* _WORK TO BE COMPLETED_: Go to the line containing "Task: Create a" below; retype it and all following lines exactly, and leave out the pictures.

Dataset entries
===============

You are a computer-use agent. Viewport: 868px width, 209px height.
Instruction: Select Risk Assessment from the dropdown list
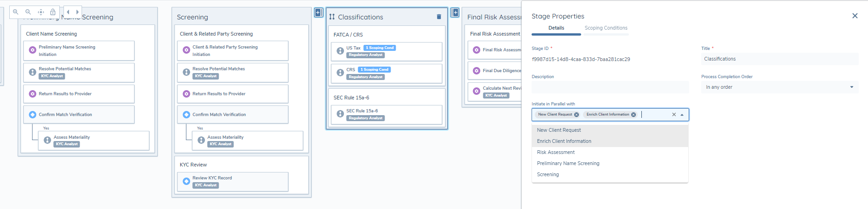point(556,152)
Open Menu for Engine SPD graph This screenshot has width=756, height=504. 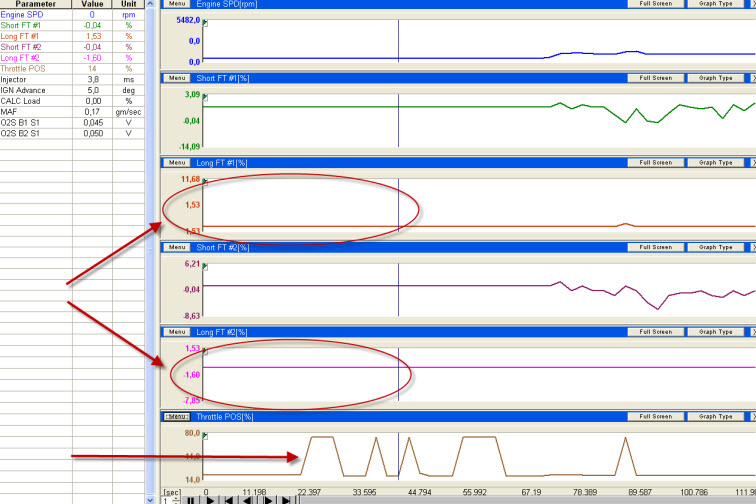177,4

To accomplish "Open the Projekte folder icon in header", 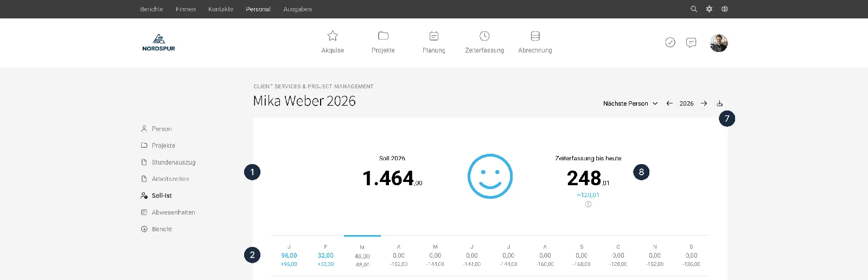I will tap(383, 36).
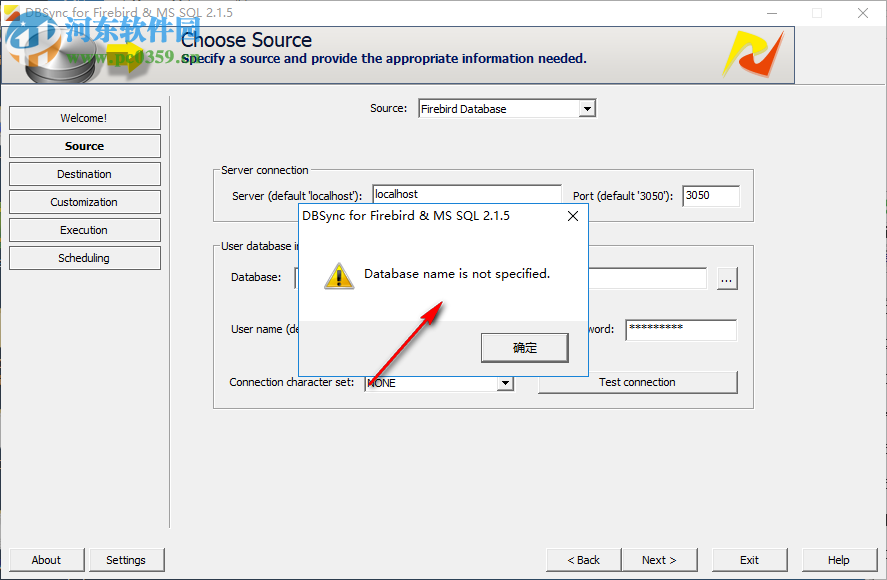Viewport: 887px width, 580px height.
Task: Click the masked Password input field
Action: pos(681,329)
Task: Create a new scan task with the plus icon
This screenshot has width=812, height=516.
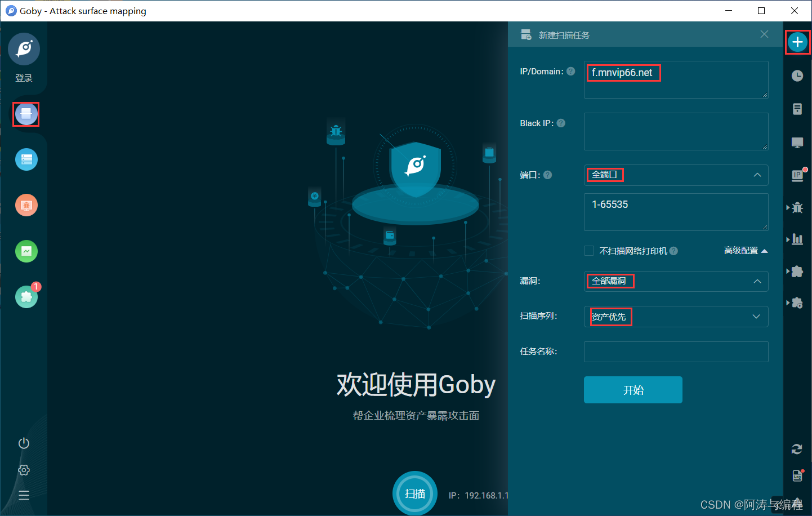Action: point(797,42)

===============

* _RESULT OF THIS TASK_:
Task: Create a new scan task with the plus icon
This screenshot has width=812, height=516.
Action: point(797,42)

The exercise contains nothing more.